## PROBLEM DETAILS
Copy the entries exactly. Leave out any pictures.

+++ EXCERPTED DATA +++

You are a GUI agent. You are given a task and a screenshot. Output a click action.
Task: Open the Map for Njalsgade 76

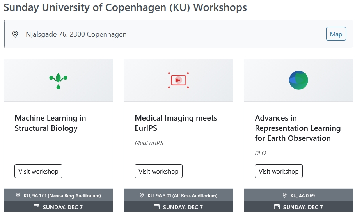click(x=336, y=34)
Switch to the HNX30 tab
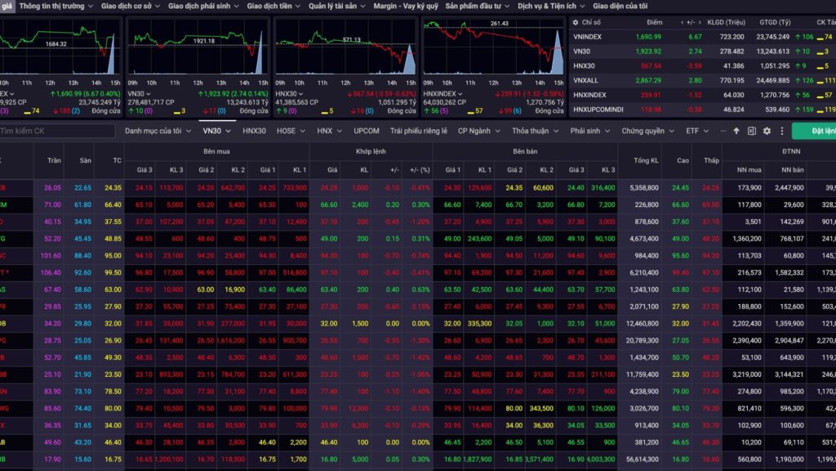Screen dimensions: 836x471 [254, 131]

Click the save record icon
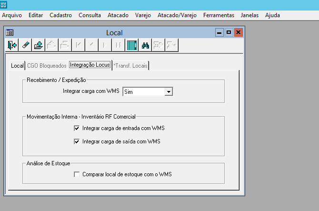(x=39, y=45)
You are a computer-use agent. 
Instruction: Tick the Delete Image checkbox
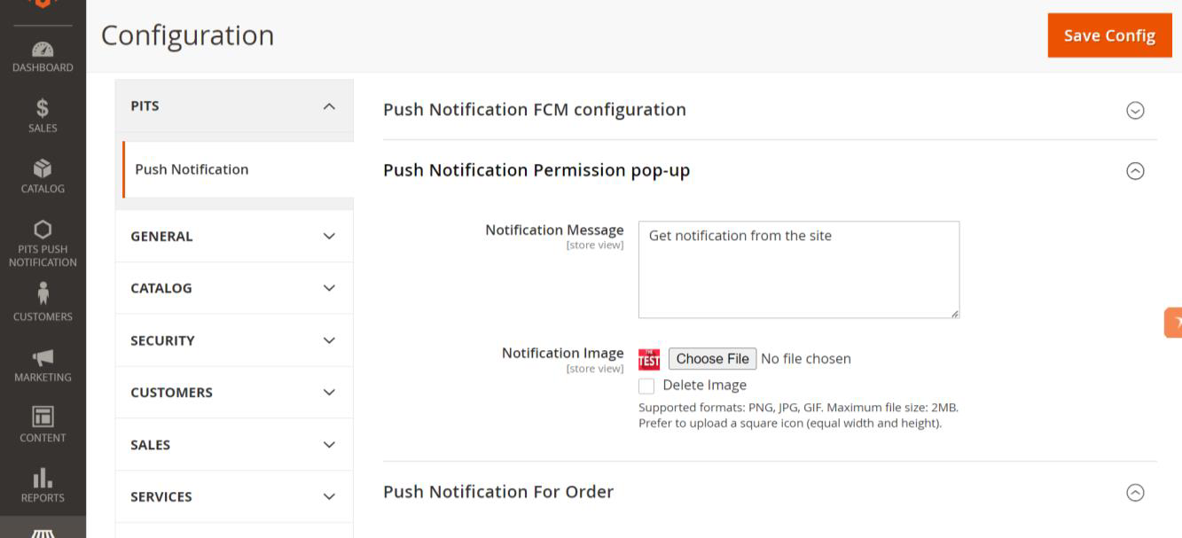click(646, 386)
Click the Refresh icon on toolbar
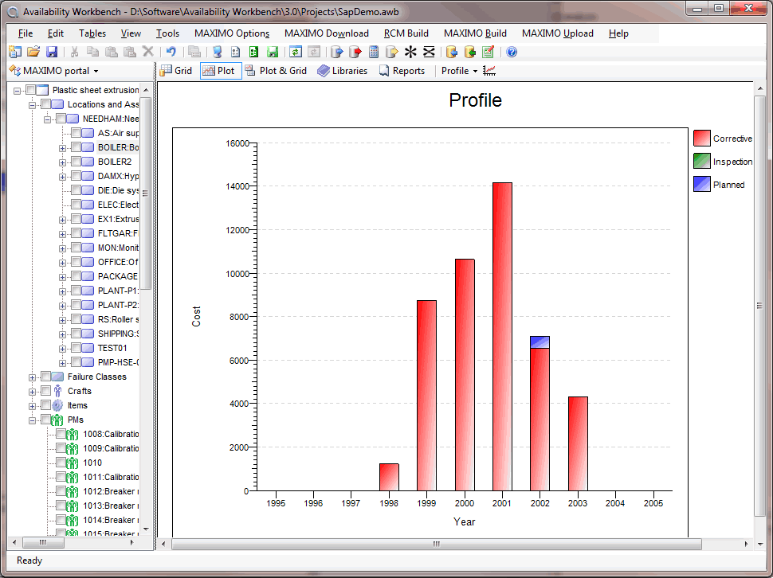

+++

## RESPONSE
You are a GUI agent. You are given a task and a screenshot. Output a click action.
Task: Open the Map for Njalsgade 76

click(x=336, y=34)
Switch to the HNX30 tab
Screen dimensions: 836x471 [254, 131]

Click the save record icon
(x=39, y=45)
You are a computer-use agent. 
Instruction: Tick the Delete Image checkbox
click(646, 386)
Click the Refresh icon on toolbar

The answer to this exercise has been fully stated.